Task to carry out –
Reproduce word for word the part of the listing that begins with the line containing "At what (x,y)" and continues through the end of the listing. Leave the pictures out of your copy.
*** Excerpted data ***
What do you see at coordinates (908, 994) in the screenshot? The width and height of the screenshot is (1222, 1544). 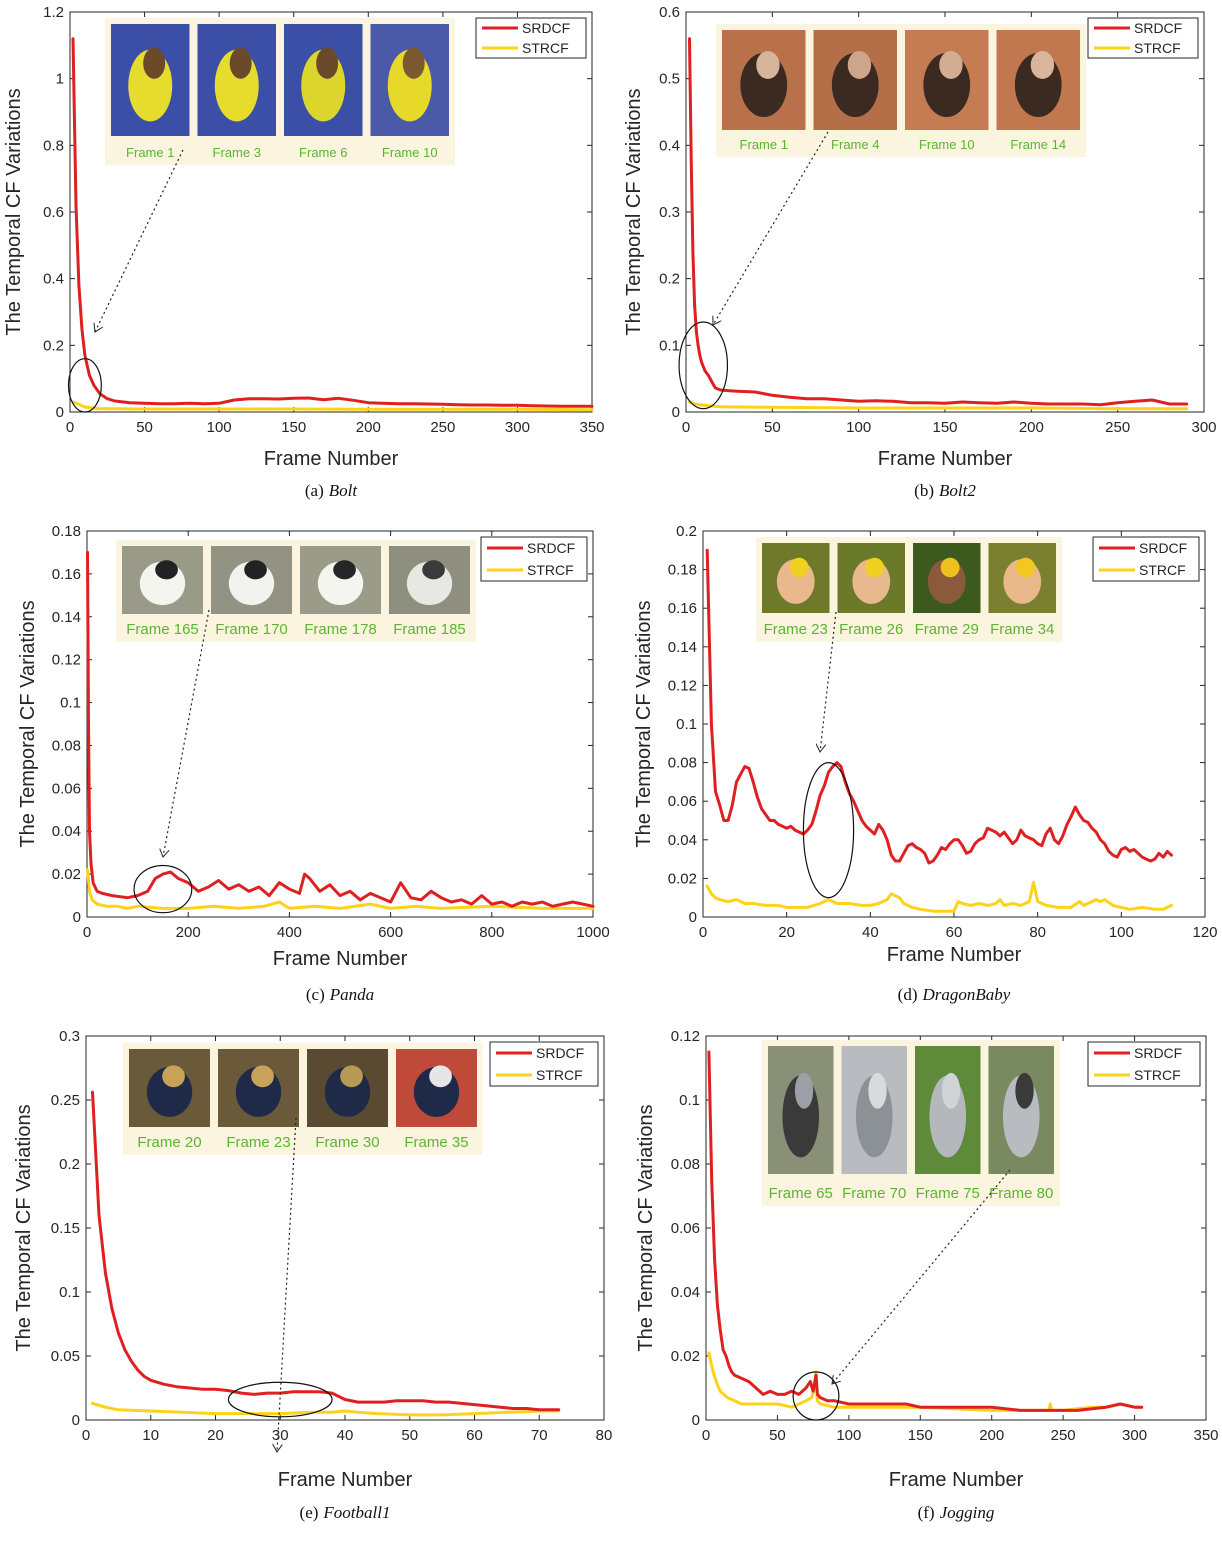 I see `caption-letter: (d)` at bounding box center [908, 994].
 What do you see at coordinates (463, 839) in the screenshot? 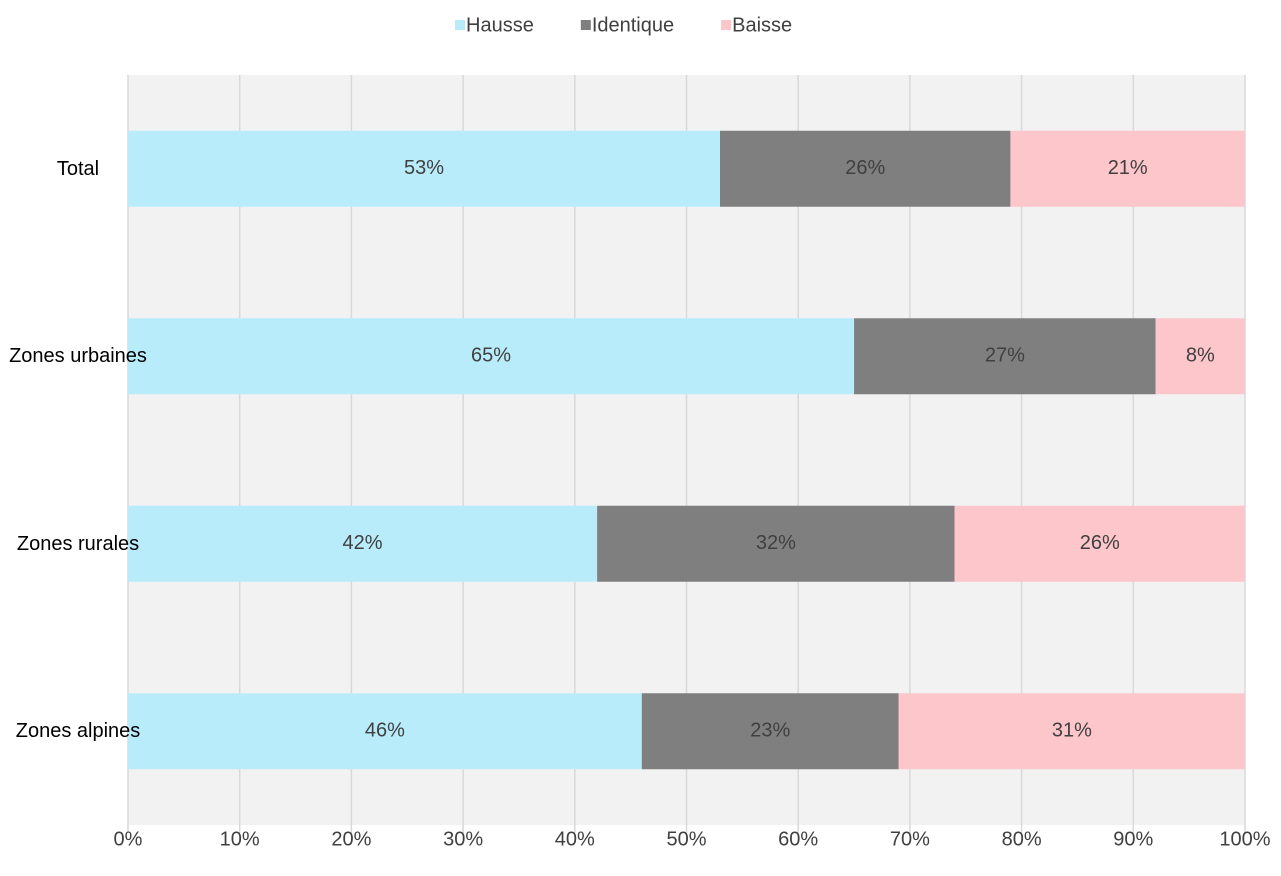
I see `x-tick-label: 30%` at bounding box center [463, 839].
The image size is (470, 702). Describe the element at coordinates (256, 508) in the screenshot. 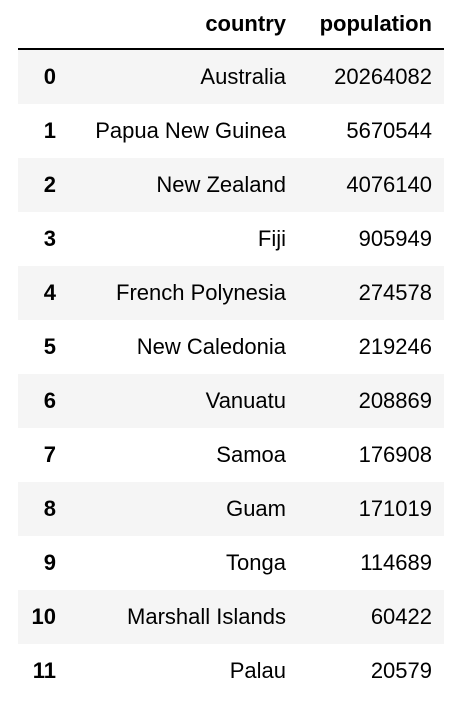

I see `country-cell: Guam` at that location.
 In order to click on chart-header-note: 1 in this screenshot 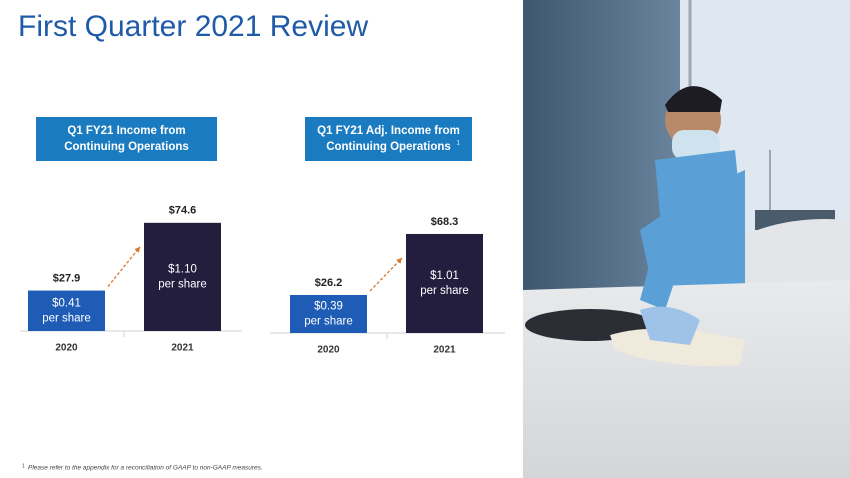, I will do `click(459, 144)`.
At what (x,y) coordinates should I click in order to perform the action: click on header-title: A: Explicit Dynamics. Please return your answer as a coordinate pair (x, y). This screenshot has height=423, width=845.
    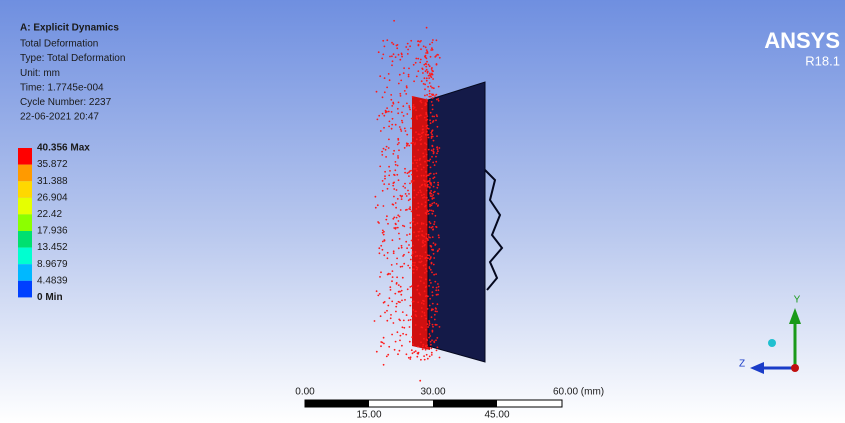
    Looking at the image, I should click on (70, 28).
*** End of Excerpted data ***
Task answer –
At what (x,y) coordinates should I click in order to perform the action: click on header-title: A: Explicit Dynamics. Please return your answer as a coordinate pair (x, y). This screenshot has height=423, width=845.
    Looking at the image, I should click on (70, 28).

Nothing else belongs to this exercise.